David Schmidt has been working at the Chair of Artificial Intelligence and Knowledge Systems since March 2018. He works on natural language processing, including the recognition of characters and their relationships in novels using named entity recognition, coreference resolution and relation recognition methods.

Dr Nikolai Stein

Dr Nikolai Stein completed his bachelor's degree in economics and his master's degree in business informatics at JMU Würzburg. He has been working at the Chair of Information Systems and Information Management since 2015 and completed his doctorate on the use of intelligent systems in business planning in 2019. His research investigates the paradigm shift from model-driven planning to data-driven prescriptive decision support. Based on company, sensor and web data, he uses methods from the fields of machine learning and operations research to improve the planning and control of operational processes.

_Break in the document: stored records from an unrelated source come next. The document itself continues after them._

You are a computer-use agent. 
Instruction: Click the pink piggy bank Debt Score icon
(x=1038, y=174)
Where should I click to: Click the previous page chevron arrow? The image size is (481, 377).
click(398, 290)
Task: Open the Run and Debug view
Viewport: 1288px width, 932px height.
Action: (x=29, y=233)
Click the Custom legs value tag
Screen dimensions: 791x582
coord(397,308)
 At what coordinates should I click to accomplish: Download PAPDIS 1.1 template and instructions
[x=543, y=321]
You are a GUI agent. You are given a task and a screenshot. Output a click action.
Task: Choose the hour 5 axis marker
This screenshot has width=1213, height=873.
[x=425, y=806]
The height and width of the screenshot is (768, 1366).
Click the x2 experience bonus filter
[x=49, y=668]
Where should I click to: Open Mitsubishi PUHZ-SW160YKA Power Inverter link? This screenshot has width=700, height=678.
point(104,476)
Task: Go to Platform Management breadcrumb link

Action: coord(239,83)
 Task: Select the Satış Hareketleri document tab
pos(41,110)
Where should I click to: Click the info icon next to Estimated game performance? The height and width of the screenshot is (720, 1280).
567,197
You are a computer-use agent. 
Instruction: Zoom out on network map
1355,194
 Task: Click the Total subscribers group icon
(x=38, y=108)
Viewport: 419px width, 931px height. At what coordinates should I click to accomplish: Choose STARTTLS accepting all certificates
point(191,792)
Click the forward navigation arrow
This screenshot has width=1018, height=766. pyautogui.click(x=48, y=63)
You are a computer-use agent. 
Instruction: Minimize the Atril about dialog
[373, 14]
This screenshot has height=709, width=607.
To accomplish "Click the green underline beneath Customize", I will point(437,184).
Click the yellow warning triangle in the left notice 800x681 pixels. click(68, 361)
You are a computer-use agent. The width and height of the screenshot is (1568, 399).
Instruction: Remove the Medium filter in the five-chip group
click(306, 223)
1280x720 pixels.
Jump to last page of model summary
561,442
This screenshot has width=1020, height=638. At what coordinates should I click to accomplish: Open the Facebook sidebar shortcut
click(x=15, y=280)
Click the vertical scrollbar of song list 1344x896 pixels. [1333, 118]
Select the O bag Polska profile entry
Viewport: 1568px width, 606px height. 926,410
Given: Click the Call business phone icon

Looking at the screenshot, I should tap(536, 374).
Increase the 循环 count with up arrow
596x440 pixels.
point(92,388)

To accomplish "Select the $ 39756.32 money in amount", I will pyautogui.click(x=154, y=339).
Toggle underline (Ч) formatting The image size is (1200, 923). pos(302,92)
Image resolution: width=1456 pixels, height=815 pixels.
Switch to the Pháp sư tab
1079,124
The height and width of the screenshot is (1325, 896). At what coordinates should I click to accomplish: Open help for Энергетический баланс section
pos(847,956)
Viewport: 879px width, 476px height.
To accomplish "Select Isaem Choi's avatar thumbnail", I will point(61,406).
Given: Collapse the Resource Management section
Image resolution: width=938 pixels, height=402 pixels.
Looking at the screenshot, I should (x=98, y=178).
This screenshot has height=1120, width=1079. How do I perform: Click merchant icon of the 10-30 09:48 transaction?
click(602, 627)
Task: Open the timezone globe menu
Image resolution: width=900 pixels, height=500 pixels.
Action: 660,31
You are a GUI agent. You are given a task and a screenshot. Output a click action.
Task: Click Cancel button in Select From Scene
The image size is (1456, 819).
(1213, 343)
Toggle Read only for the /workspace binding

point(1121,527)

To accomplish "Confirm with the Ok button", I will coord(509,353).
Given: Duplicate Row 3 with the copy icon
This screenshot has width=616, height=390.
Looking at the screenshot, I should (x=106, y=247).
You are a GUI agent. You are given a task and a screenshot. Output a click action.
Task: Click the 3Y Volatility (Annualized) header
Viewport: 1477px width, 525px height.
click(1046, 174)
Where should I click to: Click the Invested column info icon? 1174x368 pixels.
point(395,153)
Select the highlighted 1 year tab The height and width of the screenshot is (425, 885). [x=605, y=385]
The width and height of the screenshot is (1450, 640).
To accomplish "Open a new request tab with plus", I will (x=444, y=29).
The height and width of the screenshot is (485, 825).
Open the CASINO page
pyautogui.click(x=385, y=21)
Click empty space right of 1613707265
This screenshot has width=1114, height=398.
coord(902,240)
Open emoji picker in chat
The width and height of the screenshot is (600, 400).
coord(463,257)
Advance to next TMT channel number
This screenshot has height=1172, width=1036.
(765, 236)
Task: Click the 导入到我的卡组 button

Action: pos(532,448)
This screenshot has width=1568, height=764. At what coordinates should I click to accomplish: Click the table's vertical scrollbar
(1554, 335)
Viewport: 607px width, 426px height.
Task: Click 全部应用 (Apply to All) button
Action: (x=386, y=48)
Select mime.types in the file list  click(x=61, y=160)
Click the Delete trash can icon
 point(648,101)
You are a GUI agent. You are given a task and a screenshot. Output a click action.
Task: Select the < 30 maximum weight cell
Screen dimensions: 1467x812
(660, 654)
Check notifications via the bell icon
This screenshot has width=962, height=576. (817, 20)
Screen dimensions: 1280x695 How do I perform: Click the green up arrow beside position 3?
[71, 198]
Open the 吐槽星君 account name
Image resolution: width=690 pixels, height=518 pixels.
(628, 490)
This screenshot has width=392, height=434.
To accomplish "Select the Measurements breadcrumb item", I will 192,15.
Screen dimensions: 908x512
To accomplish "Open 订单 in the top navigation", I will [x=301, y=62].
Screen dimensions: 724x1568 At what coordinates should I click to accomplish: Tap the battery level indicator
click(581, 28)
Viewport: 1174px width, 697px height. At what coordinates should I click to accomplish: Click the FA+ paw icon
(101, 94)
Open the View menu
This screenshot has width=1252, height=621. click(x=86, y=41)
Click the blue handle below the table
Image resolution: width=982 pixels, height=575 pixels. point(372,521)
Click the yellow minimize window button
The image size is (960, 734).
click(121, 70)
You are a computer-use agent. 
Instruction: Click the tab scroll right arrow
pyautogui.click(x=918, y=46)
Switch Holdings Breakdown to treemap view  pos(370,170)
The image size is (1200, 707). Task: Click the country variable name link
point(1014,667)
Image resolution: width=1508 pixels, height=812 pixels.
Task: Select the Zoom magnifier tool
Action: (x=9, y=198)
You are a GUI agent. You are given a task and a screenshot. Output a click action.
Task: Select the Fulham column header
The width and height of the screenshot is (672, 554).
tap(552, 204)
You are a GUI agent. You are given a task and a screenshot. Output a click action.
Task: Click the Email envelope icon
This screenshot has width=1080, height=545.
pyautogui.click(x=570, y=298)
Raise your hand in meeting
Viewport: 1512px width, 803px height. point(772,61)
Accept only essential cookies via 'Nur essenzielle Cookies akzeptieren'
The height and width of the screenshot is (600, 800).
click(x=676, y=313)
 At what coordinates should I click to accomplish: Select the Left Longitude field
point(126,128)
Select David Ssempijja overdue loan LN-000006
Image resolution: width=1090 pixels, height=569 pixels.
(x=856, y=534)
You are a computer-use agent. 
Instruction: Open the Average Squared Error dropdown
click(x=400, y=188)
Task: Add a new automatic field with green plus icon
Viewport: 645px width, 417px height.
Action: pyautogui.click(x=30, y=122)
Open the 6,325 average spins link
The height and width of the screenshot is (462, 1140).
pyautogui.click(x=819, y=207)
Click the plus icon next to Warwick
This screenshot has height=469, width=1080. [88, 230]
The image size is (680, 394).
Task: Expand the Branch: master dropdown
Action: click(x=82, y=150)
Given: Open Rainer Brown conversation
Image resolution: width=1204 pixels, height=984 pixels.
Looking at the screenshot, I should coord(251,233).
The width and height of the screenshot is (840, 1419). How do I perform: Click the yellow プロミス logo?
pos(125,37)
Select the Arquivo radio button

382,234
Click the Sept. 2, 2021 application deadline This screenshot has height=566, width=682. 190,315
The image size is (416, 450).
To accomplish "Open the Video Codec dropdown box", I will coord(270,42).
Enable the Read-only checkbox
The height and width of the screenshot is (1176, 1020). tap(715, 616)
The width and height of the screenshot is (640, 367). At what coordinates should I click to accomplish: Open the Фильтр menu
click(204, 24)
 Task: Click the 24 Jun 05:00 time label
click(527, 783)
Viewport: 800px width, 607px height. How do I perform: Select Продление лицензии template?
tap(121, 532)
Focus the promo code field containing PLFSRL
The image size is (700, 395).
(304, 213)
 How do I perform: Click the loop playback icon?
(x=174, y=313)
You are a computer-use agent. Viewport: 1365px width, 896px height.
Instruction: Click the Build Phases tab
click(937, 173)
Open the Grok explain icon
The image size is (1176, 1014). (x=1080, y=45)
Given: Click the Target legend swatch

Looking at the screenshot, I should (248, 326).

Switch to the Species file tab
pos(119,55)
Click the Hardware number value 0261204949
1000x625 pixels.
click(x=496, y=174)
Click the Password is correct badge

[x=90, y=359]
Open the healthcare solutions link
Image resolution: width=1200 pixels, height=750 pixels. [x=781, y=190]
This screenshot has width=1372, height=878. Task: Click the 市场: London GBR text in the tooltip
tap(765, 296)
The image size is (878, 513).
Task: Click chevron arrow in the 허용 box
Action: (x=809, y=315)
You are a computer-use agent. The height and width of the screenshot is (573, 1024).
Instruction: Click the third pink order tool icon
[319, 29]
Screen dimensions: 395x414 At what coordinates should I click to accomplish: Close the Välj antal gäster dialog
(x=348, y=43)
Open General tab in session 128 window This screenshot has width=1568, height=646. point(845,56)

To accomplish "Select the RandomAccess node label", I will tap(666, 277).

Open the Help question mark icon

Through his interdisciplinary research at the interface between business, technology and society, Dr Nikolai Stein brings expertise from various fields to the ZDEX project.

Thorsten Vitt

Thorsten Vitt has been working as a computer scientist since 2006 in various digital humanities projects (e.g. Fausteditition, TextGrid, DARIAH) on different forms of modelling, analysis and processing of text data. His research and teaching interests include graph technologies in digital editions and the use of word embeddings on literary texts.